*SET PROBLEM:*
Render the lines from the one containing "This screenshot has width=1220, height=2576." through the one containing "coordinates (1438, 152).", inclusive, as a Markdown table with columns Row and Line. Number each line in Row and omit blank lines.

----- SUPPLIED DATA

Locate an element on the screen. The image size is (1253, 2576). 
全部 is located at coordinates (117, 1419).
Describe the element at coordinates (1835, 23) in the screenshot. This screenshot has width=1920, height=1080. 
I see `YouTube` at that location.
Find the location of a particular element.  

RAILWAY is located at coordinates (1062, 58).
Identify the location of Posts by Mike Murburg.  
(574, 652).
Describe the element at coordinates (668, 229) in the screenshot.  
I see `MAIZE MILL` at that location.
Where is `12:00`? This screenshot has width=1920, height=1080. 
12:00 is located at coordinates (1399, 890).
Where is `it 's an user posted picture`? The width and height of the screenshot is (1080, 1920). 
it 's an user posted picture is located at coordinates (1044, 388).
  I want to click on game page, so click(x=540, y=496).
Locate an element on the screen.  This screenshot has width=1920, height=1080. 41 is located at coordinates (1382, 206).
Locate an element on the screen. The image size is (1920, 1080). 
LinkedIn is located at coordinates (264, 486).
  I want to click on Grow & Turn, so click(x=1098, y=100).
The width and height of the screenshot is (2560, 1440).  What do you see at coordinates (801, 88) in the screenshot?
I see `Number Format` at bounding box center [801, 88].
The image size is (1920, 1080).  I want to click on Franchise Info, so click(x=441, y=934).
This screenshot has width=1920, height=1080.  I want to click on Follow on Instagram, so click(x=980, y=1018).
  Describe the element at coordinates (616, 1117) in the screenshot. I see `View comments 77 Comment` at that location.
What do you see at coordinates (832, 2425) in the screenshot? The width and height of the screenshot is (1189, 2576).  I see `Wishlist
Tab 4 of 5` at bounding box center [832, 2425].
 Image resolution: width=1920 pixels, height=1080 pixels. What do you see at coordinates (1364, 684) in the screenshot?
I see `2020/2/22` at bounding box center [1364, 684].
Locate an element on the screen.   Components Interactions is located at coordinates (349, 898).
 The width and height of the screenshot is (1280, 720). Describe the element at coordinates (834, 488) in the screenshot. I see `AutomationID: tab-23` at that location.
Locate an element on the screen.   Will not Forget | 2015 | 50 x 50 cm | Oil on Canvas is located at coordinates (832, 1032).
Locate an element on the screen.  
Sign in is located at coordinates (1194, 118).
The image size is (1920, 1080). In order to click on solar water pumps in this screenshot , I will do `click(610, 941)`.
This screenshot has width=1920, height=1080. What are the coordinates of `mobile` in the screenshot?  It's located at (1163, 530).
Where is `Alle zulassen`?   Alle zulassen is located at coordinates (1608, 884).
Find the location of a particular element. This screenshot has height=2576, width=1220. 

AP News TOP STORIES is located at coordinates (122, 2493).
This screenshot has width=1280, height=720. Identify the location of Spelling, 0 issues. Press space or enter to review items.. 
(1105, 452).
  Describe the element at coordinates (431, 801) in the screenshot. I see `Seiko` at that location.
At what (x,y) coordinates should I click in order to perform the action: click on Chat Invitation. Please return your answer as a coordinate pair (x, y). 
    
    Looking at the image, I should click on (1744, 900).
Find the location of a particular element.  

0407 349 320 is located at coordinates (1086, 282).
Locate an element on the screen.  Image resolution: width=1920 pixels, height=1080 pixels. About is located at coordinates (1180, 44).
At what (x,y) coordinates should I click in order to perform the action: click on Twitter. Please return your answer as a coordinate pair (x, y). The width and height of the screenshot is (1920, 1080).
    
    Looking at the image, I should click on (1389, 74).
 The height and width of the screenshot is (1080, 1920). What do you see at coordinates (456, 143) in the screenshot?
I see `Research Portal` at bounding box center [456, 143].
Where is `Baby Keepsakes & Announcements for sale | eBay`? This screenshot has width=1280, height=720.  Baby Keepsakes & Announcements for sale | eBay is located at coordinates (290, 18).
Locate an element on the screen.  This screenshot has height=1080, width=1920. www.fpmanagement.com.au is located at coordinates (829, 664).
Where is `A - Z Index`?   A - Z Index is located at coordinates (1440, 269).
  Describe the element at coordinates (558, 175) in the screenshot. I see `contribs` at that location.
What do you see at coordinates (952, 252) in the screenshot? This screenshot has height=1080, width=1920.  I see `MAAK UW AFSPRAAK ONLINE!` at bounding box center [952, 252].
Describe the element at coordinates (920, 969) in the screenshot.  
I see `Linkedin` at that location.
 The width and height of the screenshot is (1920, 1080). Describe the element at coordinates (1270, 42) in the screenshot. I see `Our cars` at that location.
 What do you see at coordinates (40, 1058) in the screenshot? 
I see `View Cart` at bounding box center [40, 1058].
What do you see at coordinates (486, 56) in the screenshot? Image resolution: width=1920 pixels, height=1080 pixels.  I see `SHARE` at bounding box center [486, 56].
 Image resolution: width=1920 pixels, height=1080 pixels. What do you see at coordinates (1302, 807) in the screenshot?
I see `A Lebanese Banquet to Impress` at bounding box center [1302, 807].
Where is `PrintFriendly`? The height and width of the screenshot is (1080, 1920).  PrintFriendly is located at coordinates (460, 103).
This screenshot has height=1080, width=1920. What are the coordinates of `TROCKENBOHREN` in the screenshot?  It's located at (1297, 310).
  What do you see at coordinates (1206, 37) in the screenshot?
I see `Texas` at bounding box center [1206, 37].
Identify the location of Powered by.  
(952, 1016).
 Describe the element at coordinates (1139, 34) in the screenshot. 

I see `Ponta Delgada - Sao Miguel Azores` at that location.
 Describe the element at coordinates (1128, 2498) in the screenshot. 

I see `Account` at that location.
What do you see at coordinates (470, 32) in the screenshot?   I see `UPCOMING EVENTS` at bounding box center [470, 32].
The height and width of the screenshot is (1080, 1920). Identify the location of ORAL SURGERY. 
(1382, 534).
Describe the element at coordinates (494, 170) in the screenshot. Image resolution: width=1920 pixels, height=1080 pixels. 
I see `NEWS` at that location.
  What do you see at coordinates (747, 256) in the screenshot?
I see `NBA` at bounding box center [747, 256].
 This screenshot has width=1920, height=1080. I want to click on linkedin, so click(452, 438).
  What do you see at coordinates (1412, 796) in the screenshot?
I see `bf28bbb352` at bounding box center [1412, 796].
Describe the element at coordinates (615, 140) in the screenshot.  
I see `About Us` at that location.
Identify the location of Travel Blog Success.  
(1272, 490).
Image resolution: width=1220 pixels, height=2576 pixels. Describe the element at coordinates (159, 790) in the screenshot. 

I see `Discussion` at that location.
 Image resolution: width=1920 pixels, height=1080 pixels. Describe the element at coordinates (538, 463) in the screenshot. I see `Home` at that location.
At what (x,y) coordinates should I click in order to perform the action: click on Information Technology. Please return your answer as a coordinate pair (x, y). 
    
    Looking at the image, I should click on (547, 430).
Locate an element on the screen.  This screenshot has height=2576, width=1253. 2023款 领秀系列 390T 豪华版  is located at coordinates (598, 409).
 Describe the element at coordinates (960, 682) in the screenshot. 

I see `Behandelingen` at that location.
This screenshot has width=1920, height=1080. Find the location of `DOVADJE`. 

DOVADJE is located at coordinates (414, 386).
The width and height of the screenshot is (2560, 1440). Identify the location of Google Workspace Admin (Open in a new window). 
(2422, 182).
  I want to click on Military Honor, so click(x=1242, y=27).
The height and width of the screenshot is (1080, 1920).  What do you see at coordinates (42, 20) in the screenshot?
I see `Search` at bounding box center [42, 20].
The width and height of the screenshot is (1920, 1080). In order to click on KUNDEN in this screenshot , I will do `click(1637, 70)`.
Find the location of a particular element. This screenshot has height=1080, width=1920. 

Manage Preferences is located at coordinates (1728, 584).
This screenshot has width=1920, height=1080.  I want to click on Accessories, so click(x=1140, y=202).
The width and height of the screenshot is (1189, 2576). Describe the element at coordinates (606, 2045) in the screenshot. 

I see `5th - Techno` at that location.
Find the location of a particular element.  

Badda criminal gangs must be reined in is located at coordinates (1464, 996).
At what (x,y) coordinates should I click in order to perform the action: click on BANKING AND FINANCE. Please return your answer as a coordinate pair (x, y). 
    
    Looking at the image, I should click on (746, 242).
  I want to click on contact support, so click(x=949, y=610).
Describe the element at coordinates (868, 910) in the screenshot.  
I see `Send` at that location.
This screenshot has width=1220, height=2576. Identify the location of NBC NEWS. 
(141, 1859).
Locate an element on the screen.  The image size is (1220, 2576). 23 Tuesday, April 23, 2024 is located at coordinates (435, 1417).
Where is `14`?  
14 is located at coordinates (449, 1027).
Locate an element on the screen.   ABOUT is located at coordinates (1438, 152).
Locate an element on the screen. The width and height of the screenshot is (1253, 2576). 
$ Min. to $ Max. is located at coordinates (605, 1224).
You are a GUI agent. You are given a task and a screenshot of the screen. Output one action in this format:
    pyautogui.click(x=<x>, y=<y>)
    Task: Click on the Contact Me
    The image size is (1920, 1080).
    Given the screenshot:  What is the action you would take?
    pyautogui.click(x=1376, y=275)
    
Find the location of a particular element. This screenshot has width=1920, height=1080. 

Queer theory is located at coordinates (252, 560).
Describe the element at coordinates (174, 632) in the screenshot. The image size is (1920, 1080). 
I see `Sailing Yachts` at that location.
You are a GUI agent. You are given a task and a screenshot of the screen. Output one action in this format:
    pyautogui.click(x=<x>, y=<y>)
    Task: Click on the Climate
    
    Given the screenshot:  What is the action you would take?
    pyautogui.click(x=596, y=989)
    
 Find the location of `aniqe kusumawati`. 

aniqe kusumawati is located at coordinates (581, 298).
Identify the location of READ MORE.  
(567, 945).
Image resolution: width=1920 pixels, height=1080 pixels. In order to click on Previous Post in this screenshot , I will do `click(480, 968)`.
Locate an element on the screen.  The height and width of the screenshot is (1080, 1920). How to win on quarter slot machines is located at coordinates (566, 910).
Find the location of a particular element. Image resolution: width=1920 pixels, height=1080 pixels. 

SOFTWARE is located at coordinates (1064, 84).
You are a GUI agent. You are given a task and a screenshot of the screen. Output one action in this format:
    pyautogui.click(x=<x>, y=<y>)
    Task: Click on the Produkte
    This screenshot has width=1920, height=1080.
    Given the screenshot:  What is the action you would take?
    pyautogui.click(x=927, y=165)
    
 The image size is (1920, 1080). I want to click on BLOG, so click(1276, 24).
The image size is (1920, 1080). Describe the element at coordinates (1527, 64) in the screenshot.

----------

*EXERCISE SOLUTION:*
| Row | Line |
|---|---|
| 1 | This screenshot has width=1220, height=2576. Identify the location of NBC NEWS.  |
| 2 | (141, 1859). |
| 3 | Locate an element on the screen.  The image size is (1220, 2576). 23 Tuesday, April 23, 2024 is located at coordinates (435, 1417). |
| 4 | Where is `14`?   |
| 5 | 14 is located at coordinates (449, 1027). |
| 6 | Locate an element on the screen.   ABOUT is located at coordinates (1438, 152). |